E, cada um à compita, desfiou recordações. Vergílio Ferreira na sua natural frontalidade declarou-me:
- Quando li os seus dois livros sobre o Zé, não me admirei de que isso um dia pudesse acontecer e ele escandalizasse os “santos padres” com esta publicidade feita a um simples que tem o arrojo de fazer milagres.
O padre Miguel riu-se com o ar gaiato que o caraterizava e contesta:
- Deixa-te de exageros. Eu não faço nada. Não passo de um cano roto.
- Cala-te senão conto tudo. E não resistiu: sabe que este cavalheiro era o ai Jesus do seminário?
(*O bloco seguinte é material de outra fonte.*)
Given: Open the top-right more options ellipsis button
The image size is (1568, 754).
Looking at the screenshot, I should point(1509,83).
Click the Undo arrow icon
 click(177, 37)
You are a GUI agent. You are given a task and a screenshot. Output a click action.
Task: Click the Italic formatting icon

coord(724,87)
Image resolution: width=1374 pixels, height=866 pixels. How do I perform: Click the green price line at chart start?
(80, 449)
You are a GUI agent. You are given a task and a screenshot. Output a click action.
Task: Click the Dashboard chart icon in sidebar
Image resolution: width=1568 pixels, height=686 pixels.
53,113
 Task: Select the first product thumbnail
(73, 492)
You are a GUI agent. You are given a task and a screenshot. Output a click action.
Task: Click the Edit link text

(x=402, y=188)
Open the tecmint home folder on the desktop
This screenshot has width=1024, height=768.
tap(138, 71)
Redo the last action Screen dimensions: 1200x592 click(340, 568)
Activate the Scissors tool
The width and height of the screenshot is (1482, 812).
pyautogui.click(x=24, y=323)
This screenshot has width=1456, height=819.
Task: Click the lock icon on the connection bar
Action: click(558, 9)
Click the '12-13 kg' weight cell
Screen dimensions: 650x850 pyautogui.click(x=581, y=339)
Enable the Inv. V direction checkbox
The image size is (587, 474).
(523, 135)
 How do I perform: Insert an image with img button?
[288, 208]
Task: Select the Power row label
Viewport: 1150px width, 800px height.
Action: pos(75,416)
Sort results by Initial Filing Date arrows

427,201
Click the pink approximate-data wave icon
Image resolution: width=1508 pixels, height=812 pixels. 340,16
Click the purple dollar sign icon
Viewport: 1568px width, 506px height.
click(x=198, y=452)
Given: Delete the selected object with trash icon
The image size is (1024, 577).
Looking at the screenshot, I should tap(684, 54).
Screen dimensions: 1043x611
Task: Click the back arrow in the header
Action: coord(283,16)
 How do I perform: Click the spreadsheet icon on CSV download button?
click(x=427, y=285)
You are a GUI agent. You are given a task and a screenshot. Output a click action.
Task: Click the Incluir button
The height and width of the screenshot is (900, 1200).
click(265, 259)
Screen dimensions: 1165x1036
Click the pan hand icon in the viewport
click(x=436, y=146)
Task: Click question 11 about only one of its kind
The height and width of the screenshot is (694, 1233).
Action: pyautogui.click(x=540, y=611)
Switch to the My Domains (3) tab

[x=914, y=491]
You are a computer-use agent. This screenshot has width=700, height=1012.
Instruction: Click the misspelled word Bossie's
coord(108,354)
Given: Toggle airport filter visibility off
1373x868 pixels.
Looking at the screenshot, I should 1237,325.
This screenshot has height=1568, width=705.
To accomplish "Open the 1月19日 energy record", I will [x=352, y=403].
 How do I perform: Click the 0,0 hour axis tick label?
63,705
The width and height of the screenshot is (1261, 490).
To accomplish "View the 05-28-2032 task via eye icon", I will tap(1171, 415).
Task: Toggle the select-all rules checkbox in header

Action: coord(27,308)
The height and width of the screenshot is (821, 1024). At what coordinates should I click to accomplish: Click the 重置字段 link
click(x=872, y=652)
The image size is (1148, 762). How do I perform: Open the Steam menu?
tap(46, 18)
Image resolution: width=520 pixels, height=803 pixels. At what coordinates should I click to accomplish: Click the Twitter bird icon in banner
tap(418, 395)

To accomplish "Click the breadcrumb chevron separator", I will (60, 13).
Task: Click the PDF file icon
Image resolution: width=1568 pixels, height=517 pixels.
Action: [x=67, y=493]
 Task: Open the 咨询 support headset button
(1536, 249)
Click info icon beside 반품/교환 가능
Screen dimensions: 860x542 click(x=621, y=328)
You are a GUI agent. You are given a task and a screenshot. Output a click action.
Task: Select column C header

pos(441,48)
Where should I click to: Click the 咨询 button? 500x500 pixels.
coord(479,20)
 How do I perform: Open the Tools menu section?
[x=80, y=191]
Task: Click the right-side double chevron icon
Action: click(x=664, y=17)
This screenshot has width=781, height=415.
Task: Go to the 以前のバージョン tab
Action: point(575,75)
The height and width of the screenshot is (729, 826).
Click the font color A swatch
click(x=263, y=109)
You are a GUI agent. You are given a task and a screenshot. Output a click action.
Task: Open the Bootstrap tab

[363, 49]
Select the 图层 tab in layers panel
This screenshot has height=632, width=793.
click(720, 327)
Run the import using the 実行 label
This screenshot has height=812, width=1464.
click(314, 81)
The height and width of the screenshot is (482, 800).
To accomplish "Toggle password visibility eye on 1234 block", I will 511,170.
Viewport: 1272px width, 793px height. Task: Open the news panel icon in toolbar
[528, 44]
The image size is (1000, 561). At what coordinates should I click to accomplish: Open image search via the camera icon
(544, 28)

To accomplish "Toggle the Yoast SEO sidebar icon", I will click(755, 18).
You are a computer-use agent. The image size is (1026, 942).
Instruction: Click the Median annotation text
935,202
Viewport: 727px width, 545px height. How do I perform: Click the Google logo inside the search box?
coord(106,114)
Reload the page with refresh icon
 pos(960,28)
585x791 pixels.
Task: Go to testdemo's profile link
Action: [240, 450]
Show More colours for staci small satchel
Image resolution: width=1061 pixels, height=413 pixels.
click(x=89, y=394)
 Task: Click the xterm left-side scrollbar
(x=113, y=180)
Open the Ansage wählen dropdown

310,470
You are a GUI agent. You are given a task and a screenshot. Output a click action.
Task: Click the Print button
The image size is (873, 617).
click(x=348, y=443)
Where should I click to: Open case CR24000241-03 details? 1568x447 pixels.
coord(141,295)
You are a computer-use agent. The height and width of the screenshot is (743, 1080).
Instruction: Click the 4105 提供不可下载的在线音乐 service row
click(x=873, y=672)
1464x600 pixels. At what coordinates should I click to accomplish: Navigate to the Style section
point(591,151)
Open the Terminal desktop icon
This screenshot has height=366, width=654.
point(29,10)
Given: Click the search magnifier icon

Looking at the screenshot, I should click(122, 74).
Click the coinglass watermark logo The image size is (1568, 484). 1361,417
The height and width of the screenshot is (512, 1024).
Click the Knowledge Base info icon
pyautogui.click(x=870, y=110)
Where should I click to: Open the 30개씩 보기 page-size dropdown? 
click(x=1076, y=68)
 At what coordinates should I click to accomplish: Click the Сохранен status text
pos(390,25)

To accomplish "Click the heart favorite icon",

- O padre Miguel esconde os segredos.
- Pois fique a saber que já nesse tempo, este menino, curava qualquer maleita dos colegas e até dos professores. Bastava colocar as mãos sobre o órgão doente e daí a pouco o infeliz estava aos pulos. Um deles, hoje grande amigo do Zé Miguel tinha ataques de epilepsia. Mal lhe punha as mãos em cima aí estava ele de pé. Hoje, nem sinal da doença tem.
- Chega. – Disse o padre Miguel, pouco à vontade. Mas tu não contas as tuas habilidades futebolísticas. O lado onde estivesses ganhava sempre.
- Porque me resguardava das tuas caneladas.
Durante uma boa hora falámos de livros. Sobre os que escrevi, respeitantes ao padre Miguel e sobre os dele. Confessou:
- Você tem a coragem de descer à linguagem do povo para que a mensagem produza efeitos, mas temos de abdicar de muito para o fazer. Eu contínuo a procura tal como afirmei em “Manhã submersa”.
Saí do Seminário, como esperava, não sei se por ter ficado mutilado, se por enfim se reconhecer que eu não tinha “vocação”.
Em Lisboa voltei a encontrar o Virgílio, mas apareciam sempre conhecidos para quem a linguagem e o pensamento beirão não passavam de fenómenos estranhos, intragáveis para os citadinos da capital.